Last night I met Chip Kidd in Chatanooga, at his lecture to AIGA 50. I’ve admired his work for years, I read his novel The Cheese Monkeys and his retrospective Book One, and I own several other books just because he designed the covers. I’m a huge Chip Kidd fan, and I was thrilled to see him in person.
So why am I scowling in this photo? Dunno. Kidd even looks a bit apprehensive as he autographs his novel along its trimmed edges. His glance says, “Where is Museum security?” Oh, and why am I holding onto the lectern so deliberately? Looks like I’m trying to block his escape. Anyway, the lecture was great despite my scowl. Chip was warm, pragmatic, atttitude-free, sarcastic, and funny as hell.
A few of my favorite comments from Kidd’s chat, whose title was a crosword puzzle clue: A Number of People.”

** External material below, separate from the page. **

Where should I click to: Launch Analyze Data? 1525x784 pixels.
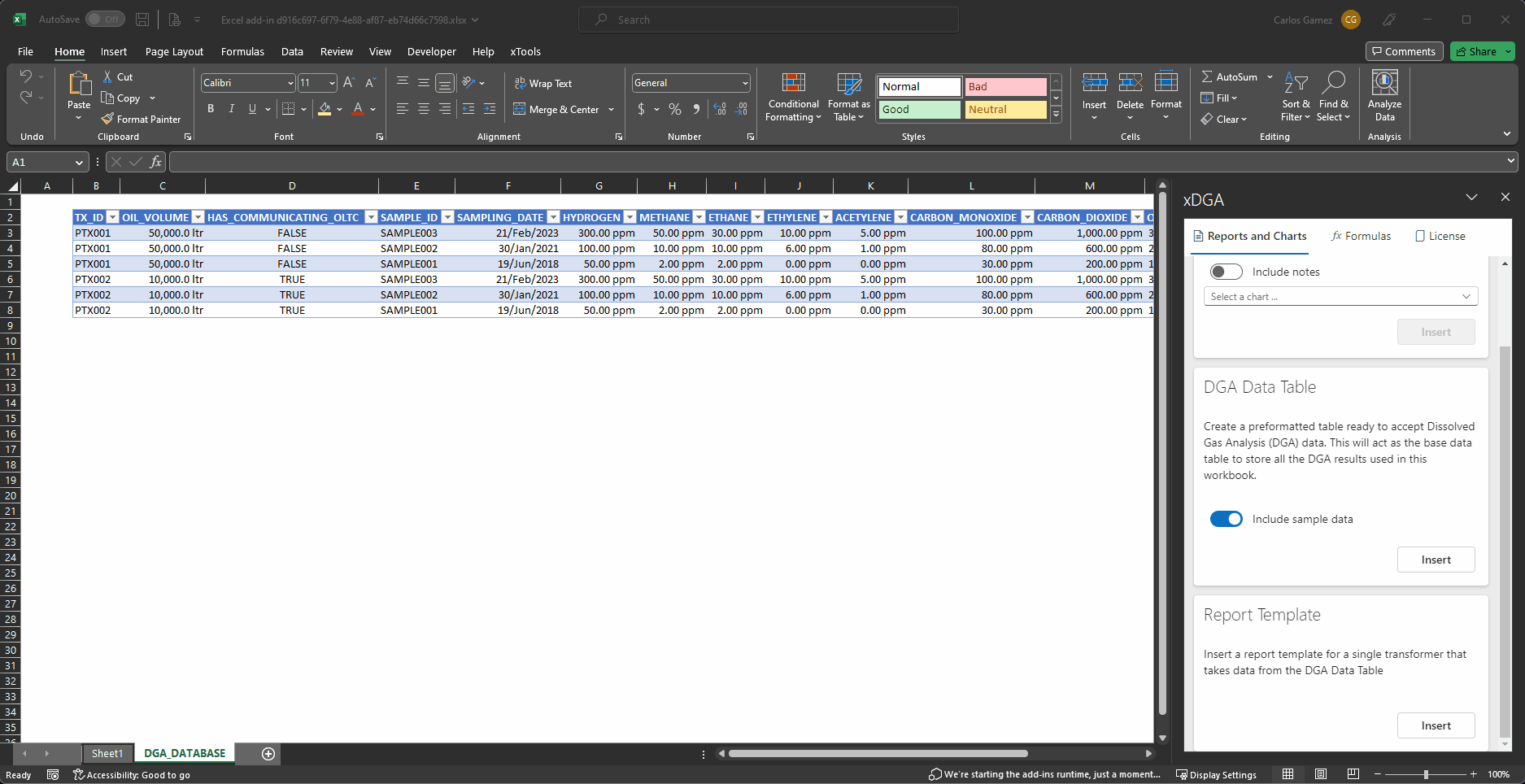pos(1383,96)
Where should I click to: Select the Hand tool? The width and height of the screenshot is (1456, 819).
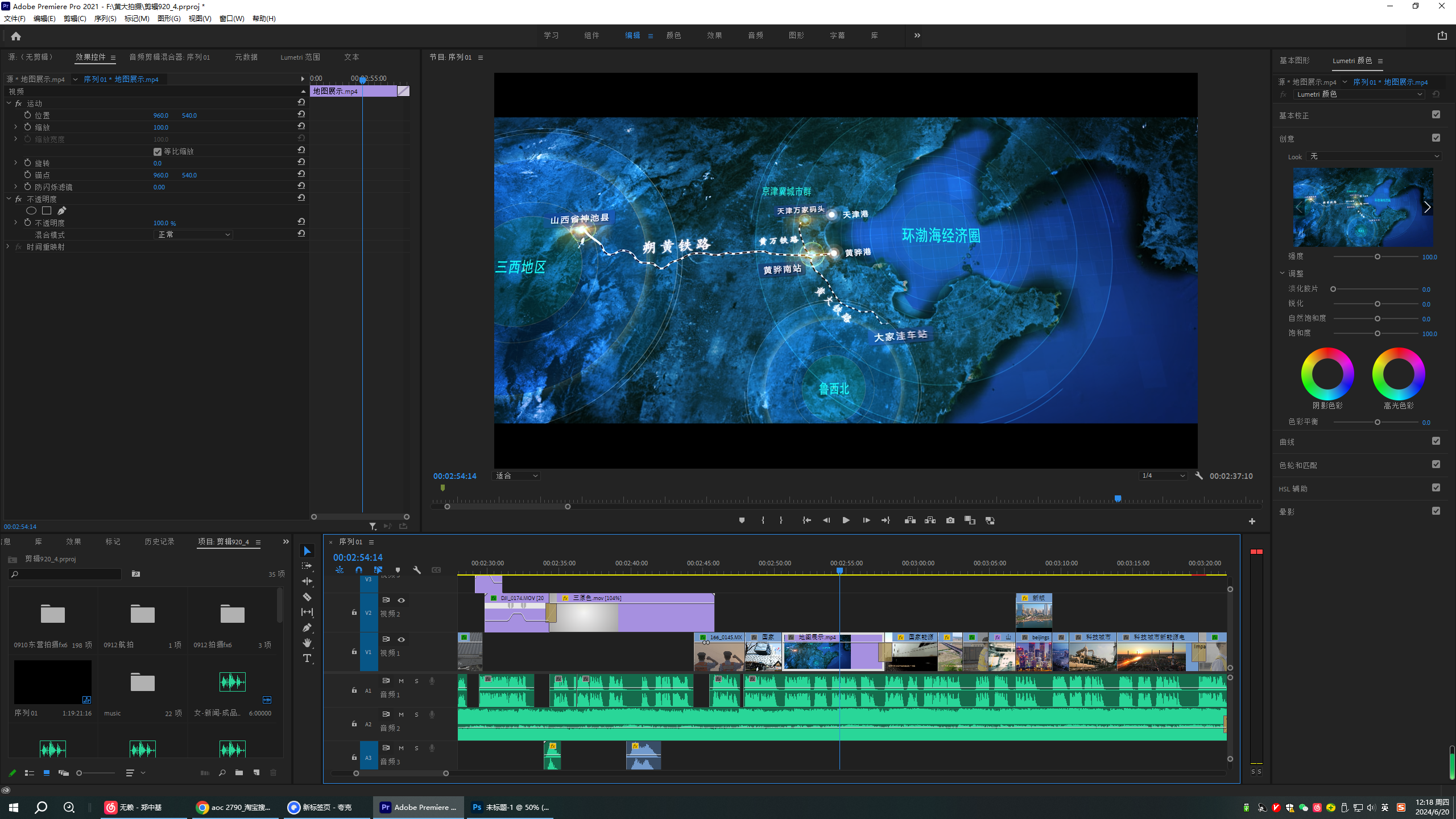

“The reason I’m a designer and not a fine arteest, is that if you give me a blank canvas and tell me do whatever I want, I will sit there. Then I will cry. Then I will drink.”
“Blue sky, blue sky?”
[On the premature obituary of the book] “Recorded music reproduces the live performance, so the recording format doesn’t matter. Records give way to cassettes give way to CDs and MP3s. A book, on the other hand, records the author’s words as they were written. And it is the most efficient way (with ink, paper, and bound pages) do deliver them. No one is buying the Sony book reader. Besides, a generation of kids has fallen in love with Harry Potter since the ebook was invented, and they stood in line to buy the book. That should tell us something.